[Part of a data file]
::::::::::
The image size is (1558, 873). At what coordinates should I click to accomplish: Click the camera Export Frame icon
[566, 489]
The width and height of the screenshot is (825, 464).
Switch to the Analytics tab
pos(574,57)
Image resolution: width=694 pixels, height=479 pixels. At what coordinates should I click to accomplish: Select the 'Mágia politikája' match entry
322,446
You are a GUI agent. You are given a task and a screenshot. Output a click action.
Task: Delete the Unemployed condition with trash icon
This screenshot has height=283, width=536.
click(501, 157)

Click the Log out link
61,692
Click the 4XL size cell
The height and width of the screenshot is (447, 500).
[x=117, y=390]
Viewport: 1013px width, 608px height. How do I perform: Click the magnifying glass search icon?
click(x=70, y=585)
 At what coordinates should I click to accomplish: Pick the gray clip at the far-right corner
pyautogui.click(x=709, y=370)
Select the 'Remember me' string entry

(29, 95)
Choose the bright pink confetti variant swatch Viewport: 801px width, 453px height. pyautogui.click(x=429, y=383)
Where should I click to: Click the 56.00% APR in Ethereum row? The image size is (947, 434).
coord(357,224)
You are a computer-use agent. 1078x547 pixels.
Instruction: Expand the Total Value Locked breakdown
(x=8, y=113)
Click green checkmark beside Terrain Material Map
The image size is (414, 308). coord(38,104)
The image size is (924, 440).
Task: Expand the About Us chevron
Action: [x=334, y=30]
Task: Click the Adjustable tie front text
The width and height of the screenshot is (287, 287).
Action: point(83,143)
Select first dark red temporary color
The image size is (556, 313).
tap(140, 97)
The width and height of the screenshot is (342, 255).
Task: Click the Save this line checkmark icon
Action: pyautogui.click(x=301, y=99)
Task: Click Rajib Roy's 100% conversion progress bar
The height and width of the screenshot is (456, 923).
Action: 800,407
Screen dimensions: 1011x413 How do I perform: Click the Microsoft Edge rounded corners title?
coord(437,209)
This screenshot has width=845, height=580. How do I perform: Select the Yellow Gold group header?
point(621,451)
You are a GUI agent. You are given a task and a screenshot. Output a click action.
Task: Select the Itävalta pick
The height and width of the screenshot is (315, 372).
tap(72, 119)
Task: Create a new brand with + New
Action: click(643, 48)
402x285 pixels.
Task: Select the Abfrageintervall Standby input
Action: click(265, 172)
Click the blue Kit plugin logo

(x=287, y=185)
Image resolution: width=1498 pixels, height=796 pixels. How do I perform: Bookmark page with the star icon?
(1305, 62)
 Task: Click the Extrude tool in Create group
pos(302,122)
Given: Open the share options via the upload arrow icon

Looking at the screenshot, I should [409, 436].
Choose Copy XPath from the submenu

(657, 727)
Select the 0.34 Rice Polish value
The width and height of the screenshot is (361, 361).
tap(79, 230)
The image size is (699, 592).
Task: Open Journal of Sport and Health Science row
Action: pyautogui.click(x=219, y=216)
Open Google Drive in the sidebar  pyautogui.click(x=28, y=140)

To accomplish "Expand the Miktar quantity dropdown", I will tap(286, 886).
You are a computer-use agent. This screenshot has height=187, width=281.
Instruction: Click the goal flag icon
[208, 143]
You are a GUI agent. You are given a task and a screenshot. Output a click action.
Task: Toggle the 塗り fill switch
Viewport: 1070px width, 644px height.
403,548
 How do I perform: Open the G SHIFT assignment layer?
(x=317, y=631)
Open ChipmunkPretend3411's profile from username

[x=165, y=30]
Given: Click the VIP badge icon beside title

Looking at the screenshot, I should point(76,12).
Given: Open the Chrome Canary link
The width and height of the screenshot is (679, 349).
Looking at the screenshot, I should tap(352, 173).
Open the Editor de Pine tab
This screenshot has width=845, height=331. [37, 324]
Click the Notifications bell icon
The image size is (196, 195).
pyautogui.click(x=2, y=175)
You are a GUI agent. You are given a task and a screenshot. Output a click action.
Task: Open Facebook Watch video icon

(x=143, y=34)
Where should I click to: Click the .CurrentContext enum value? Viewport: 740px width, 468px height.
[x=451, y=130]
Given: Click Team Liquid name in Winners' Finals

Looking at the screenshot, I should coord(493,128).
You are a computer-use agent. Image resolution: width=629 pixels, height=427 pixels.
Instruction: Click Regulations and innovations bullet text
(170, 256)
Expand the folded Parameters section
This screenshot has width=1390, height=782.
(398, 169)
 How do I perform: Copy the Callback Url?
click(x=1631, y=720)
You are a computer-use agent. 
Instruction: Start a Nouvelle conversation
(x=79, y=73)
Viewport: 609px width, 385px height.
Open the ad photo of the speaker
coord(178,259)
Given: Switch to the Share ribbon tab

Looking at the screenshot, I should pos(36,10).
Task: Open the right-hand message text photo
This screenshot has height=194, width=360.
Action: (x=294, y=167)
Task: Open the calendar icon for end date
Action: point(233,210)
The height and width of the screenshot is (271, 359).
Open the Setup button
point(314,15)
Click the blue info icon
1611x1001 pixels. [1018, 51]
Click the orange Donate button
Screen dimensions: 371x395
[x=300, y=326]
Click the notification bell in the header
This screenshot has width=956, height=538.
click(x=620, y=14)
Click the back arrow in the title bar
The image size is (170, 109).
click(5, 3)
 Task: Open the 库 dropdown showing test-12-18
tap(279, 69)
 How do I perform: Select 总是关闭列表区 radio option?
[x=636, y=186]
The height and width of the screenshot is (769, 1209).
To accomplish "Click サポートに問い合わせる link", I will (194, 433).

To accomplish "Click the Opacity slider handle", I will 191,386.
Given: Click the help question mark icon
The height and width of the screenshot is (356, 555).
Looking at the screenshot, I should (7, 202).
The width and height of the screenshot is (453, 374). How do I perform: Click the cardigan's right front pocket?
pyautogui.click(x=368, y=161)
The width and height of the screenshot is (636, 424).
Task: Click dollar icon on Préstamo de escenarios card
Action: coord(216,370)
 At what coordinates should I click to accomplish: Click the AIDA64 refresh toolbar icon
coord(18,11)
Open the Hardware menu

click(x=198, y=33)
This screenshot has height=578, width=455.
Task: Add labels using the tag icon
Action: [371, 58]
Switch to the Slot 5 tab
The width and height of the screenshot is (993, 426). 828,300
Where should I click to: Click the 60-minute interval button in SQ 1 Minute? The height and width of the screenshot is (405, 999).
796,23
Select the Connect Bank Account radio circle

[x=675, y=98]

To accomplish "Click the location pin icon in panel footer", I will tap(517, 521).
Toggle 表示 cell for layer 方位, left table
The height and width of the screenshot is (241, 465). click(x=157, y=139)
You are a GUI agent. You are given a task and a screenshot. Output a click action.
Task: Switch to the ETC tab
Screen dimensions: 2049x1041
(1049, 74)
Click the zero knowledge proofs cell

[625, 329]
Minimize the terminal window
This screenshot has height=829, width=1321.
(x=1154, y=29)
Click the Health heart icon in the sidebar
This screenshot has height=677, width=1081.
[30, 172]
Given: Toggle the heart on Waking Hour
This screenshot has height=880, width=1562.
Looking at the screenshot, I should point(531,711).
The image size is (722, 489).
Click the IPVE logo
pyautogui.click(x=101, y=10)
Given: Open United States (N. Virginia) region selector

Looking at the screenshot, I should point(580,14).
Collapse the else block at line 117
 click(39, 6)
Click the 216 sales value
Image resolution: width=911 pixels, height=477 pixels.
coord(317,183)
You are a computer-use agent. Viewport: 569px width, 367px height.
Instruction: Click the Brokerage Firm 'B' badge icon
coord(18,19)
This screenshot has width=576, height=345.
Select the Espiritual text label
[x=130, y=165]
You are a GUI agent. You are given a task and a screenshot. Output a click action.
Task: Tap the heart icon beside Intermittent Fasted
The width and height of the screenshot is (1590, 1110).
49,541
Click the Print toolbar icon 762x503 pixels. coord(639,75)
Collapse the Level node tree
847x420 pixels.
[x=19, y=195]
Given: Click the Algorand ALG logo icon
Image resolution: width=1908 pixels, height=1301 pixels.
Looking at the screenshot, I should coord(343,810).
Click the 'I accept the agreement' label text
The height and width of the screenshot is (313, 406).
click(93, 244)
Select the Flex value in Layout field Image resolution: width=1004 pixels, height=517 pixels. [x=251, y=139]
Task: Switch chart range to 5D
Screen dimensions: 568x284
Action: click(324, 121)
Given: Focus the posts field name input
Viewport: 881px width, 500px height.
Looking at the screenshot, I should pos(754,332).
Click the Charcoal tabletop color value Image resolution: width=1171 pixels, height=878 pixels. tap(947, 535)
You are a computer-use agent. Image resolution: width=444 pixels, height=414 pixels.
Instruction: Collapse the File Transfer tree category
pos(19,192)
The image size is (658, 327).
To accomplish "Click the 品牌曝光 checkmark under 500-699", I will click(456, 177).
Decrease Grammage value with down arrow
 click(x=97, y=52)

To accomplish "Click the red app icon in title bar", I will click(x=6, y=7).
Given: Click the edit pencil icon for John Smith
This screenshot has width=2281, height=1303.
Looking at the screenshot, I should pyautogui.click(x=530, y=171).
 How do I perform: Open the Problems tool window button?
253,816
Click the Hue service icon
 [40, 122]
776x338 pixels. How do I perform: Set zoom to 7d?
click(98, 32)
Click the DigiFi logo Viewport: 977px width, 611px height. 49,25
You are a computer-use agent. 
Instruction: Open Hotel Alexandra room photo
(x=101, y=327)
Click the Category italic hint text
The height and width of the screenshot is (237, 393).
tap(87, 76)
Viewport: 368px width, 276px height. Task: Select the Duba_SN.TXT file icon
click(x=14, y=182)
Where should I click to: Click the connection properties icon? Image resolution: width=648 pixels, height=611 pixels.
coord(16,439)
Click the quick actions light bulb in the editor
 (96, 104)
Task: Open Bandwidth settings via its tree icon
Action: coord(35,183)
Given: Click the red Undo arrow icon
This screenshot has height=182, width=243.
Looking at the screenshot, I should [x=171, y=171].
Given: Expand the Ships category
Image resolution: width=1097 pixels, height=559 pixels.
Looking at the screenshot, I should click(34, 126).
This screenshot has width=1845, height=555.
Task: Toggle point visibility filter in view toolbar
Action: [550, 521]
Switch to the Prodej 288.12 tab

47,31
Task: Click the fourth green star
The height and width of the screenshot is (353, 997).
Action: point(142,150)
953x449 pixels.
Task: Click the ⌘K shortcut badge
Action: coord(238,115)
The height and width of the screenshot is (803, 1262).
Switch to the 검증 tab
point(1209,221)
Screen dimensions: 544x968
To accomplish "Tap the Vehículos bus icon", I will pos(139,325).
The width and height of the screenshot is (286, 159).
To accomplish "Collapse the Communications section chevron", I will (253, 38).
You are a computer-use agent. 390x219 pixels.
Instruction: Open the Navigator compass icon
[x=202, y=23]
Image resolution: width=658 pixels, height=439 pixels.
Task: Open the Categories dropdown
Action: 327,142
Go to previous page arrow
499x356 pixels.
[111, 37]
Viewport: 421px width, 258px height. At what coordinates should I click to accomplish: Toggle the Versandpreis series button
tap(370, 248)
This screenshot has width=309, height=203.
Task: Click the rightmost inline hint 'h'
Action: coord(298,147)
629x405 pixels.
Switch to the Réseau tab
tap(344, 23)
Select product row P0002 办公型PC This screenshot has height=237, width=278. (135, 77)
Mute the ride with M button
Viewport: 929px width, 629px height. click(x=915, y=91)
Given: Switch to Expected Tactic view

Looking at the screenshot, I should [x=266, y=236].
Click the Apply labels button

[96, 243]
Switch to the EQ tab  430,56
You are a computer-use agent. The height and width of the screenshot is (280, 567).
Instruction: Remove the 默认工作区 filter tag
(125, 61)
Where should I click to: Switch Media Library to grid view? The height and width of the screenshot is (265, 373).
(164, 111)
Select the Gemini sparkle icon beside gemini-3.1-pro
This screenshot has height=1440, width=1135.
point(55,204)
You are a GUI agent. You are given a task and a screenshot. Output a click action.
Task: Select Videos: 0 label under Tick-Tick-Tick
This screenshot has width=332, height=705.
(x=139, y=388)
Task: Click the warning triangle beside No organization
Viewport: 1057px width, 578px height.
::::::::::
EXERCISE BRIEF ::
Rewrite everything from the line containing "How do I perform: Select 总是关闭列表区" down to the line containing "Action: coord(216,370)" as a JSON list of strings, one string per line, leaving out blank lines.

OUTPUT OF THE EXERCISE ::
[
  " How do I perform: Select 总是关闭列表区 radio option?",
  "[x=636, y=186]",
  "The height and width of the screenshot is (769, 1209).",
  "To accomplish \"Click サポートに問い合わせる link\", I will (194, 433).",
  "To accomplish \"Click the Opacity slider handle\", I will 191,386.",
  "Given: Click the help question mark icon",
  "The height and width of the screenshot is (356, 555).",
  "Looking at the screenshot, I should (7, 202).",
  "The width and height of the screenshot is (453, 374). How do I perform: Click the cardigan's right front pocket?",
  "pyautogui.click(x=368, y=161)",
  "The width and height of the screenshot is (636, 424).",
  "Task: Click dollar icon on Préstamo de escenarios card",
  "Action: coord(216,370)"
]